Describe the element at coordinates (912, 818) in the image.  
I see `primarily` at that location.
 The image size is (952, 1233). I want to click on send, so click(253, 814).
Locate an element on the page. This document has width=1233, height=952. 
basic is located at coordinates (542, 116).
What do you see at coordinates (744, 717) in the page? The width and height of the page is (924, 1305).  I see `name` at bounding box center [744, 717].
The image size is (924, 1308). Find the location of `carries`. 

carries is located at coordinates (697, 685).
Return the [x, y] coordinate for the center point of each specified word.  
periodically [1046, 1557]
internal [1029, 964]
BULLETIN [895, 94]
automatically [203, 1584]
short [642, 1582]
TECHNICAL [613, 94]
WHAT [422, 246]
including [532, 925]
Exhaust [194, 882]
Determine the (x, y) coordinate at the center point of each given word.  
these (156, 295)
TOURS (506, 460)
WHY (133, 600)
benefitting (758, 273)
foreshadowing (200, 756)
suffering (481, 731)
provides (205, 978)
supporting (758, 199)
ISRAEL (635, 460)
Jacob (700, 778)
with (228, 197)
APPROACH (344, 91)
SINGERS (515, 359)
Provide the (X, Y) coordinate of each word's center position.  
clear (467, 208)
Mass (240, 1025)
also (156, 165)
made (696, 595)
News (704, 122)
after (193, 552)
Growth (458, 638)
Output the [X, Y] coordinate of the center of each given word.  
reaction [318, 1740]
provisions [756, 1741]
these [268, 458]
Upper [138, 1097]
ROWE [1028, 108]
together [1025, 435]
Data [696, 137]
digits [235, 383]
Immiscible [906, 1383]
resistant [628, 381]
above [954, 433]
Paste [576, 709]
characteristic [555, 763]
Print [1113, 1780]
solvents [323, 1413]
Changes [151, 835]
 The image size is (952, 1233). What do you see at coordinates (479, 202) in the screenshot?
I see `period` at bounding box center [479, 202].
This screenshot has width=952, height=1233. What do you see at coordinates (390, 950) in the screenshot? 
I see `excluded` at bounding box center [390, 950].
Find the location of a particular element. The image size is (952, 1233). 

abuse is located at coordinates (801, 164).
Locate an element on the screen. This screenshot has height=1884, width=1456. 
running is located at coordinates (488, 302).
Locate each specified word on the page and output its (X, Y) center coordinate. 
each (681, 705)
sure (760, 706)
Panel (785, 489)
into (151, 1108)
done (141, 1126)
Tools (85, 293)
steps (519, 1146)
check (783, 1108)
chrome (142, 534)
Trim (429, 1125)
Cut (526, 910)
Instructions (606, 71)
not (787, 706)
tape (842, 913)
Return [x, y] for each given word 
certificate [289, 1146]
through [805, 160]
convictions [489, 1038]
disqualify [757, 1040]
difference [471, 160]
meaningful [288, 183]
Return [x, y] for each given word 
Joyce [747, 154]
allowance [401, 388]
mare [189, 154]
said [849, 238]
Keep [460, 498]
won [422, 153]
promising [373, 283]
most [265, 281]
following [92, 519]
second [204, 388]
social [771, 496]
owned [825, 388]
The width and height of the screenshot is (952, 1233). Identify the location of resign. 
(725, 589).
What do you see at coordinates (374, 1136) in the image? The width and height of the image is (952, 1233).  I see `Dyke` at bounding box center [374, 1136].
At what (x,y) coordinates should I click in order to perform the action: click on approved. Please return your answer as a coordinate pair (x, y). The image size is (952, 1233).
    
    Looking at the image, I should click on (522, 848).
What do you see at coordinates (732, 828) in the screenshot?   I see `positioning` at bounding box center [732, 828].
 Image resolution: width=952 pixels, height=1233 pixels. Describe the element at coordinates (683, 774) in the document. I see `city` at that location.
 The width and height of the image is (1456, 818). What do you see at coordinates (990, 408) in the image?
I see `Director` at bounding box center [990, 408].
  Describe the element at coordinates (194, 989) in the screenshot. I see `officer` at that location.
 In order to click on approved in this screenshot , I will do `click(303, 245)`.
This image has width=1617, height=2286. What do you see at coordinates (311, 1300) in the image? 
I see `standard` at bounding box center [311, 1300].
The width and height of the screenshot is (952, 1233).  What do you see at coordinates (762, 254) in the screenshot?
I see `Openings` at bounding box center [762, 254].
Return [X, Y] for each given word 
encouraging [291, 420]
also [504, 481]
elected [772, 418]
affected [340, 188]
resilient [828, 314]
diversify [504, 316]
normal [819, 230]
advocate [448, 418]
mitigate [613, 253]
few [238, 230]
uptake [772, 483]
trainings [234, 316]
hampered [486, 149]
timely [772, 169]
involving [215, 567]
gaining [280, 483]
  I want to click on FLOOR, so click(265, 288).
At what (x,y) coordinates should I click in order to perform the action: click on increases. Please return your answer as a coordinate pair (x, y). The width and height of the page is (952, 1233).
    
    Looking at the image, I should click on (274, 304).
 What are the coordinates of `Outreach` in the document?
——
**Written problem:** Write out all of the rows above again, replacing "each given word" with "each listed word" and leaving everything else unchanged.

**Response to the task:**
Describe the element at coordinates (912, 818) in the image.  
I see `primarily` at that location.
 The image size is (952, 1233). I want to click on send, so click(253, 814).
Locate an element on the page. This document has width=1233, height=952. 
basic is located at coordinates (542, 116).
What do you see at coordinates (744, 717) in the page? The width and height of the page is (924, 1305).  I see `name` at bounding box center [744, 717].
The image size is (924, 1308). Find the location of `carries`. 

carries is located at coordinates (697, 685).
Return the [x, y] coordinate for the center point of each specified word.  
periodically [1046, 1557]
internal [1029, 964]
BULLETIN [895, 94]
automatically [203, 1584]
short [642, 1582]
TECHNICAL [613, 94]
WHAT [422, 246]
including [532, 925]
Exhaust [194, 882]
Determine the (x, y) coordinate at the center point of each listed word.  
these (156, 295)
TOURS (506, 460)
WHY (133, 600)
benefitting (758, 273)
foreshadowing (200, 756)
suffering (481, 731)
provides (205, 978)
supporting (758, 199)
ISRAEL (635, 460)
Jacob (700, 778)
with (228, 197)
APPROACH (344, 91)
SINGERS (515, 359)
Provide the (X, Y) coordinate of each word's center position.  
clear (467, 208)
Mass (240, 1025)
also (156, 165)
made (696, 595)
News (704, 122)
after (193, 552)
Growth (458, 638)
Output the [X, Y] coordinate of the center of each listed word.  
reaction [318, 1740]
provisions [756, 1741]
these [268, 458]
Upper [138, 1097]
ROWE [1028, 108]
together [1025, 435]
Data [696, 137]
digits [235, 383]
Immiscible [906, 1383]
resistant [628, 381]
above [954, 433]
Paste [576, 709]
characteristic [555, 763]
Print [1113, 1780]
solvents [323, 1413]
Changes [151, 835]
 The image size is (952, 1233). What do you see at coordinates (479, 202) in the screenshot?
I see `period` at bounding box center [479, 202].
This screenshot has width=952, height=1233. What do you see at coordinates (390, 950) in the screenshot? 
I see `excluded` at bounding box center [390, 950].
Find the location of a particular element. The image size is (952, 1233). 

abuse is located at coordinates (801, 164).
Locate an element on the screen. This screenshot has height=1884, width=1456. 
running is located at coordinates (488, 302).
Locate each specified word on the page and output its (X, Y) center coordinate. 
each (681, 705)
sure (760, 706)
Panel (785, 489)
into (151, 1108)
done (141, 1126)
Tools (85, 293)
steps (519, 1146)
check (783, 1108)
chrome (142, 534)
Trim (429, 1125)
Cut (526, 910)
Instructions (606, 71)
not (787, 706)
tape (842, 913)
Return [x, y] for each listed word 
certificate [289, 1146]
through [805, 160]
convictions [489, 1038]
disqualify [757, 1040]
difference [471, 160]
meaningful [288, 183]
Return [x, y] for each listed word 
Joyce [747, 154]
allowance [401, 388]
mare [189, 154]
said [849, 238]
Keep [460, 498]
won [422, 153]
promising [373, 283]
most [265, 281]
following [92, 519]
second [204, 388]
social [771, 496]
owned [825, 388]
The width and height of the screenshot is (952, 1233). Identify the location of resign. 
(725, 589).
What do you see at coordinates (374, 1136) in the image? The width and height of the image is (952, 1233).  I see `Dyke` at bounding box center [374, 1136].
At what (x,y) coordinates should I click in order to perform the action: click on approved. Please return your answer as a coordinate pair (x, y). The image size is (952, 1233).
    
    Looking at the image, I should click on (522, 848).
What do you see at coordinates (732, 828) in the screenshot?   I see `positioning` at bounding box center [732, 828].
 Image resolution: width=952 pixels, height=1233 pixels. Describe the element at coordinates (683, 774) in the document. I see `city` at that location.
 The width and height of the image is (1456, 818). What do you see at coordinates (990, 408) in the image?
I see `Director` at bounding box center [990, 408].
  Describe the element at coordinates (194, 989) in the screenshot. I see `officer` at that location.
 In order to click on approved in this screenshot , I will do `click(303, 245)`.
This image has width=1617, height=2286. What do you see at coordinates (311, 1300) in the image? 
I see `standard` at bounding box center [311, 1300].
The width and height of the screenshot is (952, 1233).  What do you see at coordinates (762, 254) in the screenshot?
I see `Openings` at bounding box center [762, 254].
Return [X, Y] for each listed word 
encouraging [291, 420]
also [504, 481]
elected [772, 418]
affected [340, 188]
resilient [828, 314]
diversify [504, 316]
normal [819, 230]
advocate [448, 418]
mitigate [613, 253]
few [238, 230]
uptake [772, 483]
trainings [234, 316]
hampered [486, 149]
timely [772, 169]
involving [215, 567]
gaining [280, 483]
  I want to click on FLOOR, so click(265, 288).
At what (x,y) coordinates should I click in order to perform the action: click on increases. Please return your answer as a coordinate pair (x, y). The width and height of the page is (952, 1233).
    
    Looking at the image, I should click on (274, 304).
 What are the coordinates of `Outreach` in the document?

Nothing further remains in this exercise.